If you are worried that your pre-term infant might develop encephalopathy, and are considering giving him neuroprotective treatment with recombinant human erythropoietin (rhEPO), don’t! It’s no use and does not provide any benefit.
According to a trial published in the Journal of the American Medical Association (JAMA), on May 17th, 2016, an early dose of rhEPO is not significant in reducing the risk of encephalopathy and neurodevelopmental risks, in very pre-term infants.
Prophylactic administration of high-dosages of rhEPO has sparked considerable interest among clinicians and parents of pre-term infants. Studies and experiments in neonatal animal models have vouched for the efficacy of rhEPO. Their findings entail a significant decrease in both acute and long-term sequelae of brain injury with the prophylactic administration of erythropoietin.
Randomized clinical trials, involving adults with stroke, multiple sclerosis or schizophrenia, have also expanded on the neuroprotective properties of rhEPO. However, limited data and reports are available, regarding the benefits of prophylactic rhEPO administration and the neurodevelopmental outcome in preterm infants. Moreover, the available reports and data are contentious.
Attempting to substantiate, or negate, the evidence available from earlier studies, the current study undertook the challenge with the main objective to determine whether prophylactic high-dosages of rhEPO provide benefits in terms of neurodevelopmental outcome among preterm two-year old infants.
Study Design, Settings and Participants
The randomized, double-blind, and multicenter trial enrolled 448 preterm Swiss infants born between born 26 weeks, 0 days and 31 weeks, 6 days gestation. Neurodevelopmental assessment was done after two years for each infant in 2014. The mean age of the cohort at the time was 23.6 months.
All infants were randomized to two arms — the rhEPO arm i.e., 228 infants; and the placebo arm i.e., 220 infants. Infants received rhEPO (3000 IU/kg) and placebo (isotonic saline, 0.9%) IN at 3 hours, 12-18 hours and 36-42 hours following birth.
The primary outcome of the study was the assessment of cognitive development at two years. Higher values of the Mental Development Index (MDI) indicated better function. Secondary outcomes included an assessment of motor development, hearing or visual impairment, cerebral palsy and anthropometric growth parameters.
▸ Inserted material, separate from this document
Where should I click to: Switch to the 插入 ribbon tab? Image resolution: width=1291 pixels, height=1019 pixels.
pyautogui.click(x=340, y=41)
The final analysis did not reveal significant difference on the MDI scale between the rhEPO group (93.5) and the placebo group (94.5). No differences were found between groups in the secondary outcomes.
The researchers concluded that an early prophylactic use of high-dose rhEPO neither lowered the risk of encephalopathy nor improved neurological development in very pre-term infants at two years. A follow-up is recommended for cognitive problems that have not hitherto manifested themselves in pre-term infants.
Pre-Term Infants and Risk of Brain Injury
Besides death, premature infants are at a heightened risk of brain injury. Even the smallest and sickest baby that thrives is prone to developing lifelong neurodevelopmental problems. Striding through life comes at a high cost for such babies i.e., carrying a >50% risk of disability at school age if they weighed <1,000 g at birth.
In fact, such babies have the highest incidence of cerebral palsy i.e., they constitute the fastest growing subgroup of children with cerebral palsy. Cerebral palsy is a group of neurological disorders characterized by a permanent defect in the body movement, muscle coordination, and balance. It appears either in infancy or early childhood.
Erythropoietin, a cytokine, regulates red blood cell production in the body. Cytokines are molecules produced by immune cells that help in cell-to-cell communication in immune responses, and facilitate the movement of killer cells towards sites of inflammation, infection and trauma.
Cytokines also have a direct vasoactive effect i.e., they expand blood vessels, thereby regulating blood circulation (hemodynamics), and providing a proangiogenic effect i.e., stimulation of vascular endothelial growth factor secretion that triggers cell-division (mitosis) and motility of endothelial cells.
The protective effects of erythropoietin have made it the center of attention for researchers. Over time, erythropoietin has received considerable attention, such as being employed in animal studies of neurological disorders.
Experimental data obtained from such studies and trials indicate that rhEPO can lower the detrimental effects of glutamate toxicity. Glutamate is an excitatory neurotransmitter that has a role in the normal development of learning and memory. High concentration of glutamate can lead to over-excitation of the nerve cell.
Erythropoietin has neuroprotective and neurotrophic effects — it upregulates the brain-derived neurotrophic factor – a group of proteins that facilitate growth, survival, and differentiation of developing and mature neurons. This particular effect of erythropoietin renders it most significant in clinical research.
Other beneficial effects of erythropoietin include:
- Modulation of intracellular calcium metabolism
- Production of antiapoptotic factors i.e., factors preventing programmed cell death (apoptosis)
- Inflammation attenuation
- Inhibition of nitric oxide-mediated injury
All of these factors have been reported to contribute to brain injury, the risk of which is highest in pre-term infants.